LychD operates as a hybrid of deterministic infrastructure and probabilistic AI agents. Maintaining operational coherence requires visibility into both physical health (VRAM/CPU) and cognitive drift (Hallucinations/Loops). Traditional monitoring tools fail to capture the nuance of agentic execution; they see the network request but are blind to the reasoning path that generated it.
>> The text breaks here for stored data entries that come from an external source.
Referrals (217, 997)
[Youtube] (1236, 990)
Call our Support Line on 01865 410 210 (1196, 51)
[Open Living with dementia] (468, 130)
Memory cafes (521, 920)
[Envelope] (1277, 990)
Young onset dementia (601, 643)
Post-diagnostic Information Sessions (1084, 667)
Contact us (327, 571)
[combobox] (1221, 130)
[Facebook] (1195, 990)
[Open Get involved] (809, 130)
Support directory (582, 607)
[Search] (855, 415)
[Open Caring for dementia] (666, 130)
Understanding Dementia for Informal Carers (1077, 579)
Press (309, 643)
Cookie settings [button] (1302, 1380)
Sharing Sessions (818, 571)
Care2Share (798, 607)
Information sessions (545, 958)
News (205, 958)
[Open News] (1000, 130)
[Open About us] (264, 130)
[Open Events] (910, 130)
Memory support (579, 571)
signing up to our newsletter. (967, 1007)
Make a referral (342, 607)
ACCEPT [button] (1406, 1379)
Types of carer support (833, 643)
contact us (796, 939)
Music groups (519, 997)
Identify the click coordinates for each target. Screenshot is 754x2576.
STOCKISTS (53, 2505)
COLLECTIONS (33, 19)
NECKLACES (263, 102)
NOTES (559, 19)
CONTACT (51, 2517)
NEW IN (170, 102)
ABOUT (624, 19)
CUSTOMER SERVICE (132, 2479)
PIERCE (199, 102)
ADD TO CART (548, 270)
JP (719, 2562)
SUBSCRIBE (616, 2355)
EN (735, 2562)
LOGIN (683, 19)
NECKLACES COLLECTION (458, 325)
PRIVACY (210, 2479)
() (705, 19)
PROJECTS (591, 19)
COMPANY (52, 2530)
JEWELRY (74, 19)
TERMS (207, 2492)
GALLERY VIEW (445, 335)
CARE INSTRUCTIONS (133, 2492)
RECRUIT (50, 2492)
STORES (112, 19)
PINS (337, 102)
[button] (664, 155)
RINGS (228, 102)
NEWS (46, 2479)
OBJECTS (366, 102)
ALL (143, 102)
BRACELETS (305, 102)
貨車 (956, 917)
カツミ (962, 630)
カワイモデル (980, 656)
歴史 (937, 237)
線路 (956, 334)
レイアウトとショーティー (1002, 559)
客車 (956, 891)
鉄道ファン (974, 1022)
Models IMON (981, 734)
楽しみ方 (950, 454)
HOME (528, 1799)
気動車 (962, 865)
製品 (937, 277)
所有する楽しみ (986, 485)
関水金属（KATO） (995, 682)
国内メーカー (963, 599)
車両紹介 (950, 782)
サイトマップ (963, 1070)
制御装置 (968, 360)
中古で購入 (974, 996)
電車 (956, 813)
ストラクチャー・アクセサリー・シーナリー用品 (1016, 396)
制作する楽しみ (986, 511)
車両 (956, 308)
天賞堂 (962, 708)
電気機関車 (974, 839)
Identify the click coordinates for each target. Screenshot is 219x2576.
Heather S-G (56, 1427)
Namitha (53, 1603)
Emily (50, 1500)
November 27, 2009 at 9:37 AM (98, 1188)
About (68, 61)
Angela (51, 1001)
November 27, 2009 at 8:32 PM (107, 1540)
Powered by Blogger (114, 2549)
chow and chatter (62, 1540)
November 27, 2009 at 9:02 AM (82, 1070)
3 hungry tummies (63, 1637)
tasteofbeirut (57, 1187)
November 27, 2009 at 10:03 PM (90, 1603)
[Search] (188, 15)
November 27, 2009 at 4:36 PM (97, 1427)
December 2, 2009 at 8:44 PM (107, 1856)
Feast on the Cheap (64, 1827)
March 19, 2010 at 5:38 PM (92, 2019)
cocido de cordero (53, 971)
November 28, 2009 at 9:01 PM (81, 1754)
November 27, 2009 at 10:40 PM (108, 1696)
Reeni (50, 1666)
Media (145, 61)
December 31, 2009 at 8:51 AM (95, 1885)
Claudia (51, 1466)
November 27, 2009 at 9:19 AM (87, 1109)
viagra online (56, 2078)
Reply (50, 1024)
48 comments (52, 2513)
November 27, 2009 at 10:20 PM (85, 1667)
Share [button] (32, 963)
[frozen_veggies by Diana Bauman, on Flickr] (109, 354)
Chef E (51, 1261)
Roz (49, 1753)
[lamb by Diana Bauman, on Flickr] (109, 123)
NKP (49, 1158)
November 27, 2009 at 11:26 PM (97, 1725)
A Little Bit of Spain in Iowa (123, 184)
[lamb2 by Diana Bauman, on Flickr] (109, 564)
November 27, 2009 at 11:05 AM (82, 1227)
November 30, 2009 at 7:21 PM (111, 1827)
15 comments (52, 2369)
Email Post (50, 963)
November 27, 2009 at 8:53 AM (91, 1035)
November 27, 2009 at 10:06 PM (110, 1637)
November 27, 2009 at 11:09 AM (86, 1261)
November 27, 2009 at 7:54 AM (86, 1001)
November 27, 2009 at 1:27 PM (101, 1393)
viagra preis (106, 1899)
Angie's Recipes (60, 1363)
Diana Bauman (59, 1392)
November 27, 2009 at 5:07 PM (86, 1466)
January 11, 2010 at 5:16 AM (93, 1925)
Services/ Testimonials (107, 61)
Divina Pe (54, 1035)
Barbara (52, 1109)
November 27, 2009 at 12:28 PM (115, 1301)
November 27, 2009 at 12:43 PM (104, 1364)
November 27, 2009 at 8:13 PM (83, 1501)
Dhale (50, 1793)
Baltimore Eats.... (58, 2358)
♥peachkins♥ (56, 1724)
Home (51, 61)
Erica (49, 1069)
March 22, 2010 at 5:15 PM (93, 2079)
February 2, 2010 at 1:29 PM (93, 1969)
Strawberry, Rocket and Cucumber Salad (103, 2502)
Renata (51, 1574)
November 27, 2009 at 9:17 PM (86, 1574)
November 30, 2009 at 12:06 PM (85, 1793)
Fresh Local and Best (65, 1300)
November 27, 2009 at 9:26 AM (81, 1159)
A unified observability stack is required to illuminate the "Thought Trace"—the causal link from prompt to tool to output—without violating the principle of a lightweight, sovereign kernel.

Requirements

Extension Sovereignty: The observability stack must be strictly optional; the Core must not possess hard dependencies on logfire or opentelemetry SDKs.
Thought Traceability: Mandatory visualization of the full execution tree for every Agent (19) run, including tool arguments and validation retries.
Dual-Layer Monitoring: Separation of monitoring concerns into the "Mind" (Agent logic) and the "Body" (Host hardware and container status).
Physical Integration: Visibility into hardware utilization, specifically GPU memory pressure, to inform the Orchestrator's (21) scheduling decisions.
Privacy Enforcement: Integration with the global LYCHD_SECURE_MODE to allow for the redaction of prompt and completion content from telemetry.

Considered Options

Option 1: The Cloud Native Suite (Prometheus / Grafana / Jaeger)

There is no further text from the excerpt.